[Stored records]
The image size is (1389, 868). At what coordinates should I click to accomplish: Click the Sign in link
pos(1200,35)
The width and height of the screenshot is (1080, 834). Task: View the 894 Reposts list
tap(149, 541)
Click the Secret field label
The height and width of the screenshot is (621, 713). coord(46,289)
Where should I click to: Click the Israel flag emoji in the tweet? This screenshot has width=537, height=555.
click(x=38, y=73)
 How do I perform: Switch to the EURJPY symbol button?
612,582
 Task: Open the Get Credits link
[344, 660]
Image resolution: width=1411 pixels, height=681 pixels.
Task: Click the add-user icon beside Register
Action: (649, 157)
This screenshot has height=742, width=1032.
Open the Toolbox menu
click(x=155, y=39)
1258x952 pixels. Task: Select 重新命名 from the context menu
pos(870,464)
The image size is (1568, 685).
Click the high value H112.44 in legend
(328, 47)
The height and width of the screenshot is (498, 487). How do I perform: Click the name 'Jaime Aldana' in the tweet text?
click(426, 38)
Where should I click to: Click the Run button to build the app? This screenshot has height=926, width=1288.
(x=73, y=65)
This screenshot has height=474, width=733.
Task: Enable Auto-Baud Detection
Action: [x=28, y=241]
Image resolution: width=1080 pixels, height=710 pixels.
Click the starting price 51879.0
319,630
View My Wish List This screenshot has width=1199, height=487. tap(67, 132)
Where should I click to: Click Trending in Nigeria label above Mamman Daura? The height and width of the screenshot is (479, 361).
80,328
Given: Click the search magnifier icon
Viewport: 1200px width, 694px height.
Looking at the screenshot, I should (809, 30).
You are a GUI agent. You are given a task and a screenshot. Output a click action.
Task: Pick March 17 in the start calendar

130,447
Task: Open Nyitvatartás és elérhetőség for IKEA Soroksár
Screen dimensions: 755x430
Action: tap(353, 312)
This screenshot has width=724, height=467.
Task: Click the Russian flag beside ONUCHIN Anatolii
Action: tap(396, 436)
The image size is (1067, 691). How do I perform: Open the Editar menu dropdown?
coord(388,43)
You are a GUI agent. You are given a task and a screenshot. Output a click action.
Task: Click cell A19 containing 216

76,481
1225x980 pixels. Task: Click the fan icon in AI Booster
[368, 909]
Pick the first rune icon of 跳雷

WHAT TO DO » Every line of the data must be written out again word for word.

WRITTEN REPLY »
The image size is (1389, 868). At what coordinates should I click to accomplish: Click the Sign in link
pos(1200,35)
The width and height of the screenshot is (1080, 834). Task: View the 894 Reposts list
tap(149, 541)
Click the Secret field label
The height and width of the screenshot is (621, 713). coord(46,289)
Where should I click to: Click the Israel flag emoji in the tweet? This screenshot has width=537, height=555.
click(x=38, y=73)
 How do I perform: Switch to the EURJPY symbol button?
612,582
 Task: Open the Get Credits link
[344, 660]
Image resolution: width=1411 pixels, height=681 pixels.
Task: Click the add-user icon beside Register
Action: (649, 157)
This screenshot has height=742, width=1032.
Open the Toolbox menu
click(x=155, y=39)
1258x952 pixels. Task: Select 重新命名 from the context menu
pos(870,464)
The image size is (1568, 685).
Click the high value H112.44 in legend
(328, 47)
The height and width of the screenshot is (498, 487). How do I perform: Click the name 'Jaime Aldana' in the tweet text?
click(426, 38)
Where should I click to: Click the Run button to build the app? This screenshot has height=926, width=1288.
(x=73, y=65)
This screenshot has height=474, width=733.
Task: Enable Auto-Baud Detection
Action: [x=28, y=241]
Image resolution: width=1080 pixels, height=710 pixels.
Click the starting price 51879.0
319,630
View My Wish List This screenshot has width=1199, height=487. tap(67, 132)
Where should I click to: Click Trending in Nigeria label above Mamman Daura? The height and width of the screenshot is (479, 361).
80,328
Given: Click the search magnifier icon
Viewport: 1200px width, 694px height.
Looking at the screenshot, I should (809, 30).
You are a GUI agent. You are given a task and a screenshot. Output a click action.
Task: Pick March 17 in the start calendar

130,447
Task: Open Nyitvatartás és elérhetőség for IKEA Soroksár
Screen dimensions: 755x430
Action: tap(353, 312)
This screenshot has width=724, height=467.
Task: Click the Russian flag beside ONUCHIN Anatolii
Action: tap(396, 436)
The image size is (1067, 691). How do I perform: Open the Editar menu dropdown?
coord(388,43)
You are a GUI agent. You are given a task and a screenshot. Output a click action.
Task: Click cell A19 containing 216

76,481
1225x980 pixels. Task: Click the fan icon in AI Booster
[368, 909]
Pick the first rune icon of 跳雷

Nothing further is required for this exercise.